Los secretos del Botox

El Botox es el protagonista absoluto de las operaciones estéticas en el mundo entero, con un 13,94% del total de las intervenciones realizadas. España se sitúa en el tercer país de la Unión Europea en cuanto a infiltraciones de esta sustancia.

La toxina botulínica se inyecta en la frente para relajar el músculo y bloquear los impulsos nerviosos que forman las contracciones musculares quedando totalmente paralizados, lo que impide fruncir el ceño y la aparición de arrugas.

Desde que se descubrió, este producto se ha convertido en una de las armas principales de mayor éxito en la medicina estética para mujeres y hombres. A principios de la década de los 70 se utilizó para tratar el estrabismo y su uso oftalmológico permitió descubrir otra de sus funciones: impedir la formación de arrugas.

La toxina es un veneno extraordinariamente potente, ya que una pequeña cantidad sirve para acabar con la vida de una persona, sin embargo, en la medicina estética no presenta problema alguno, ya que son dosis insignificantes. Se aplica mediante la inyección para evitar las cicatrices. Una vez que se emplea, sus efectos son inmediatos.

Aplicaciones

En un primer momento se utilizó para combatir el estrabismo, ya que es una intervención quirúrgica de menor riesgo al no necesitar anestesia. El inconveniente es que, en ocasiones, necesita una cirugía posterior y si se difunde a otros músculos, puede paralizarlos.

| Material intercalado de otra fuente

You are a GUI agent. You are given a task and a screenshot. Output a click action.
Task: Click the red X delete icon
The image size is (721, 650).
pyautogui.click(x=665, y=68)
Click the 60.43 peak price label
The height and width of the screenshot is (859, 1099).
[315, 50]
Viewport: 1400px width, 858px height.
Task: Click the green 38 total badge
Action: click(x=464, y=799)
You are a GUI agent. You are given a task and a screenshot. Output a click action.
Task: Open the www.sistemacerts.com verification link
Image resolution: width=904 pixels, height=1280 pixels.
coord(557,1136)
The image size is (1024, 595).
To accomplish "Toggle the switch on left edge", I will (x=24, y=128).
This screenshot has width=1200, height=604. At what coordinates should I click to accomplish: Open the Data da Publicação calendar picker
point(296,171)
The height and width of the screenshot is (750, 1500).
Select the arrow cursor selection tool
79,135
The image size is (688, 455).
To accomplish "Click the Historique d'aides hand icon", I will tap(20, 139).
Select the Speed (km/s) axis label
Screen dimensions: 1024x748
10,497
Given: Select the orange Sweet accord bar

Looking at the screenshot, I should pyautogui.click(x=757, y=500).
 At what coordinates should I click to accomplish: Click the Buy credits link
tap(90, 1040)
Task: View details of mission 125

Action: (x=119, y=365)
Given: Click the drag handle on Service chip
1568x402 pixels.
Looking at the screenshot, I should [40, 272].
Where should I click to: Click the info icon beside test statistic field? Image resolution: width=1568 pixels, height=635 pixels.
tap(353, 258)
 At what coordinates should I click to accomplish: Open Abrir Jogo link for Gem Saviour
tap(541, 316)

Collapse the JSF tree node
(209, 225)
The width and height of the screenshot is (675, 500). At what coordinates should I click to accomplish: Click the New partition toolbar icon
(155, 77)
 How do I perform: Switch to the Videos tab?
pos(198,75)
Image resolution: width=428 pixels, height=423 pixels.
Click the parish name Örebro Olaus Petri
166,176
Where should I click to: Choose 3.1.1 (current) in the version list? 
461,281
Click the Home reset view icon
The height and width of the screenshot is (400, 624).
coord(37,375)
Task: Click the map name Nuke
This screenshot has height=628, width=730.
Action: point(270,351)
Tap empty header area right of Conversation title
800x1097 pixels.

Otra de sus posibles aplicaciones es en las axilas o palmas de manos y pies, ya que paraliza la actividad de las glándulas sudoríparas, cortando así la aparición de sudor. El periodo de efectividad es de unos meses, y no conviene repetir el tratamiento constantemente, por lo que se puede limitar a periodos cortos como el verano.

La infiltración no requiere preparación ni más cuidados posteriores que tumbarse en las horas siguientes para evitar que la toxina se acumule en un solo lado. El resultado final es similar a un lifting facial.


De interés

Duración. El efecto de las inyecciones en el rostro, en especial en la frente, dura alrededor de seis meses, aunque el periodo de tiempo se acorta a medida que se repiten las aplicaciones.